* Extract
--- --- ---

From: Bobby Eshleman <bobbyeshleman@meta.com>
Date: Mon, 23 Feb 2026 22:38:34 +0000 (-0800)
Subject: vsock: document write-once behavior of the child_ns_mode sysctl
X-Git-Tag: v7.0-rc2~36^2~3^2
X-Git-Url: http://git.ipfire.org/cgi-bin/gitweb.cgi?a=commitdiff_plain;h=b6302e057fdc8f199ddae736ecdf45029f892e5c;p=thirdparty%2Fkernel%2Fstable.git

vsock: document write-once behavior of the child_ns_mode sysctl

Update the vsock child_ns_mode documentation to include the new
write-once semantics of setting child_ns_mode. The semantics are
implemented in a preceding patch in this series.

Signed-off-by: Bobby Eshleman <bobbyeshleman@meta.com>
Reviewed-by: Stefano Garzarella <sgarzare@redhat.com>
Link: https://patch.msgid.link/20260223-vsock-ns-write-once-v3-3-c0cde6959923@meta.com
Signed-off-by: Paolo Abeni <pabeni@redhat.com>
---

diff --git a/Documentation/admin-guide/sysctl/net.rst b/Documentation/admin-guide/sysctl/net.rst
index c10530624f1e3..3b2ad61995d4c 100644
--- a/Documentation/admin-guide/sysctl/net.rst
+++ b/Documentation/admin-guide/sysctl/net.rst
@@ -594,6 +594,9 @@ Values:
 	  their sockets will only be able to connect within their own
 	  namespace.

--- --- ---

* Entries supplied
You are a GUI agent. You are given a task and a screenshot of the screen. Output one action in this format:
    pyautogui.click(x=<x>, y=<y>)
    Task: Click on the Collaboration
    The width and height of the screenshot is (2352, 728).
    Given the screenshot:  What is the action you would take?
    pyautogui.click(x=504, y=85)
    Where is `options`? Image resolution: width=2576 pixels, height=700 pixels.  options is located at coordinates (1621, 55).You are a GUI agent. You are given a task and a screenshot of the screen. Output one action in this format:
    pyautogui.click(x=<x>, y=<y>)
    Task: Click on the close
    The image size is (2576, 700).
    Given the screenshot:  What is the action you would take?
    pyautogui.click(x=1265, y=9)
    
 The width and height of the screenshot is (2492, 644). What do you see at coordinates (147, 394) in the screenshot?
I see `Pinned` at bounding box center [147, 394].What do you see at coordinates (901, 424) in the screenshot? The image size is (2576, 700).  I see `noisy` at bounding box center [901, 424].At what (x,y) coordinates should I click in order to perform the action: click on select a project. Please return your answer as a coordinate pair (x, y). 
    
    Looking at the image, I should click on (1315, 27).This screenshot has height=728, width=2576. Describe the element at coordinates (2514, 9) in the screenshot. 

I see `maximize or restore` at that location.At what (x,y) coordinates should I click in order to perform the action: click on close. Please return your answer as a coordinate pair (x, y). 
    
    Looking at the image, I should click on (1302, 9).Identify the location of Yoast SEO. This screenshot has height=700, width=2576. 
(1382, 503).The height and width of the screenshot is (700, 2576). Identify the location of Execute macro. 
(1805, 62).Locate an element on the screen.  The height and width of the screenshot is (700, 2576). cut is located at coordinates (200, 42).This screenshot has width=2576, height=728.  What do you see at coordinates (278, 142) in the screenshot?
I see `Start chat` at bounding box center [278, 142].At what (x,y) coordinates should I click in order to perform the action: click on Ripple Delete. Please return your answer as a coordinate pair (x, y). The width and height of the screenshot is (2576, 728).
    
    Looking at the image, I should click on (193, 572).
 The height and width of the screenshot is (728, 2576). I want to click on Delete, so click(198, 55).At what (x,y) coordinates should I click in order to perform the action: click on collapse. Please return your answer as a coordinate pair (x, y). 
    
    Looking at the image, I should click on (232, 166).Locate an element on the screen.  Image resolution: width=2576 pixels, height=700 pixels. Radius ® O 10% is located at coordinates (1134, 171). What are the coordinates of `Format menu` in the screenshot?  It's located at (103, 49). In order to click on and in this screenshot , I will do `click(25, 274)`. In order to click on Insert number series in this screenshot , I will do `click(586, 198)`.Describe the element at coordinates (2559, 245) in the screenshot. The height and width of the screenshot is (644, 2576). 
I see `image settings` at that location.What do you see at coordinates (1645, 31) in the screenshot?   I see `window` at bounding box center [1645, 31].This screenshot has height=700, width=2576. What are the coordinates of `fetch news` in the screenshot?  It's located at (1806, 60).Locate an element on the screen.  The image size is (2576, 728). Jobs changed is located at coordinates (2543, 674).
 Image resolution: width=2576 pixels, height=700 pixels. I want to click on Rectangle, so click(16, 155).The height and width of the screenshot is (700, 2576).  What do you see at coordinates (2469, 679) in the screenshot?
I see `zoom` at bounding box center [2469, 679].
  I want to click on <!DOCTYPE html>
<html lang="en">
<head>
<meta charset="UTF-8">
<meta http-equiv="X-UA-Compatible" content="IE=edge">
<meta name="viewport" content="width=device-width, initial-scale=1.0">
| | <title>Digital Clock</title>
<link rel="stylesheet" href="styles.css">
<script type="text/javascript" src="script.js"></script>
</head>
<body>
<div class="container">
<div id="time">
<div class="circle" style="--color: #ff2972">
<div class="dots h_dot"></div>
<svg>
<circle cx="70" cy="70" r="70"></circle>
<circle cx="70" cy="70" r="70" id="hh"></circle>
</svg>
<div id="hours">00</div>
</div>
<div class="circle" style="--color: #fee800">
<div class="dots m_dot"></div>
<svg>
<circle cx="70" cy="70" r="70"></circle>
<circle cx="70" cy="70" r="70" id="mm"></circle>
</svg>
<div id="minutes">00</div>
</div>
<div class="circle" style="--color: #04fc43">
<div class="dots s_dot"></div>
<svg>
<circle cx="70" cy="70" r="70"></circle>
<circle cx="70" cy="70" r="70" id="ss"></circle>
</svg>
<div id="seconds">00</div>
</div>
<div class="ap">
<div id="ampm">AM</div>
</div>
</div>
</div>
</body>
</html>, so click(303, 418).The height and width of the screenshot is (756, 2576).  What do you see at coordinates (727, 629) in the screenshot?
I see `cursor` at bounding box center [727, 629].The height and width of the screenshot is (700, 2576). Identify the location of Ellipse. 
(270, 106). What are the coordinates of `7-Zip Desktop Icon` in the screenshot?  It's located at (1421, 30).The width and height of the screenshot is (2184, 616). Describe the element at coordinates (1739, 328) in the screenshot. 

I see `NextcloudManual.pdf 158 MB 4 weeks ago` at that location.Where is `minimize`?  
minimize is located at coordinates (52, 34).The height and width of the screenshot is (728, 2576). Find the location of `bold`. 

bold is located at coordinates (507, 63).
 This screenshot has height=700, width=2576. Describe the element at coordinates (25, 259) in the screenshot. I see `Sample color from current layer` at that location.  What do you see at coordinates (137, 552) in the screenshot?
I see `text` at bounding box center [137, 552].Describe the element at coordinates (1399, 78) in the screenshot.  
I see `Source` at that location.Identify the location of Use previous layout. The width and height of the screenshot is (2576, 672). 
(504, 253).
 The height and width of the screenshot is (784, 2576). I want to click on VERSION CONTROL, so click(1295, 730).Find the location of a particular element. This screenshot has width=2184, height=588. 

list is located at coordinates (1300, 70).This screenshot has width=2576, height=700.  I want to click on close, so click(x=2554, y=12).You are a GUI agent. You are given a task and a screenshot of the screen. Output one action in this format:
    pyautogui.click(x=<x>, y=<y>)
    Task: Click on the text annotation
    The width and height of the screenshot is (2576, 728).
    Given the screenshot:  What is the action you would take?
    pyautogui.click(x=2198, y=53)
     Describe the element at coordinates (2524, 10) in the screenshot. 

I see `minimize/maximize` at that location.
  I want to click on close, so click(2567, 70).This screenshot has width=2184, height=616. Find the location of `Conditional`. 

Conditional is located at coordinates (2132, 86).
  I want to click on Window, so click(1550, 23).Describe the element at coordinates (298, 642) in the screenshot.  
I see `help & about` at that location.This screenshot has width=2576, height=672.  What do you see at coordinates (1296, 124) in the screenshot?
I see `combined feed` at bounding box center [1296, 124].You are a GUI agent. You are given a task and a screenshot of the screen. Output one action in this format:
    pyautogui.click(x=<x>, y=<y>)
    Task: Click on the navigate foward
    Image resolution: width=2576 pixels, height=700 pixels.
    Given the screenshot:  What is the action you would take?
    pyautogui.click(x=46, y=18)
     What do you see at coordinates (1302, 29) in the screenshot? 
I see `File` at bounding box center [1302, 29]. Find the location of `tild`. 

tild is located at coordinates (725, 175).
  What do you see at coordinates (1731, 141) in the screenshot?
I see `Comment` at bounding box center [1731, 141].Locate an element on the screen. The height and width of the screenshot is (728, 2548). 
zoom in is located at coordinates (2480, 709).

--- --- ---

* Problem set
A. For each statement about the child_ns_mode documentation patch, say yes or no and quote the words of the patch that decide it. (i) The write-once semantics are implemented in this same patch. (ii) Stefano Garzarella reviewed the change. (iii) The change modifies the file Documentation/admin-guide/sysctl/net.rst.
B. Resume the child_ns_mode documentation patch after its last line, "namespace."

* Written answers
A.
(i) No: "The semantics are implemented in a preceding patch in this series."
(ii) Yes: "Reviewed-by: Stefano Garzarella <sgarzare@redhat.com>"
(iii) Yes: "+++ b/Documentation/admin-guide/sysctl/net.rst"

B.
 
+The first write to ``child_ns_mode`` locks its value. Subsequent writes of the
+same value succeed, but writing a different value returns ``-EBUSY``.
+
 Changing ``child_ns_mode`` only affects namespaces created after the change;
 it does not modify the current namespace or any existing children.